Desalar bien la carne, medir los tiempos con precisión y armarse de paciencia es fundamental. Eso y contar con el menaje necesario para que no haya disgustos en la cocina

13 ene 2021 . Actualizado a las 14:57 h.

Pese a que se trata de uno de los platos más populares de la gastronomía gallega, y teniendo en cuenta el resto de variedades, de la cocina española, pocos se atreven a iniciarse en esta liturgia. Quizás porque para elaborar un cocido hace falta un tiempo del que pocos disponen (ojo, que el ritual empieza 48 horas antes de la enchenta), porque es necesario juntar a un buen número de comensales o, simplemente, porque uno no sabe ni por dónde empezar.

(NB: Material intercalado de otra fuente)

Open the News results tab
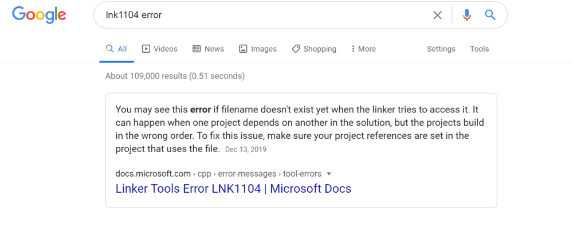The image size is (573, 245). (208, 49)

La que esto escribe sabe mucho de esto último. Y aunque no hubo indigestiones y, spoiler, finalmente no pintaron tantos bastos como parecía, el cocido que preparé el pasado domingo tuvo sus aciertos y sus muchísimos errores, que ahora podría enmendar gracias a la experiencia propia y a las recomendaciones de varios chefs gallegos. Pero empecemos por el principio.

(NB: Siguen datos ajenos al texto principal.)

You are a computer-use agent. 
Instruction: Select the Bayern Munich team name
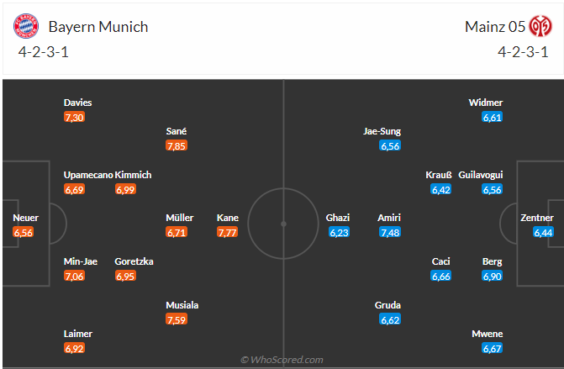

Y ese comienzo no es otra cosa que, millennialismo mediante, bucear por Internet a la caza de la mejor receta y los ingredientes necesarios. Aquí empieza el problema: al tratarse de un plato tan popular las entradas de Google son infinitas y, sin embargo, ninguna elaboración es igual. Así que decido hacer un mix con distintas opciones y acercarme a la carnicería el sábado; no sin encontrarme con el inconveniente de que algunos de los productos deberían llevar desalando ya un día (los que a continuación se indican en cursiva). La compra fue la siguiente:

  • Falda de ternera
  • Panceta
  • Lacón
  • Costilla
  • Oreja de cerdo
  • Gallina
  • Chorizos
  • Unto

Por suerte, pude solucionar este cotratiempo porque existen carnicerías que cuentan ya con productos desalados. Aunque, en cualquier caso, es necesario dejarlos a remojo al menos 24 horas junto al resto de partes del cerdo y los garbanzos. El agua debe cambiarse cada 12 horas y, como me aconsejó el chef Adrián Felípez, del restaurante Miga (A Coruña), la cantidad debe ser abundante.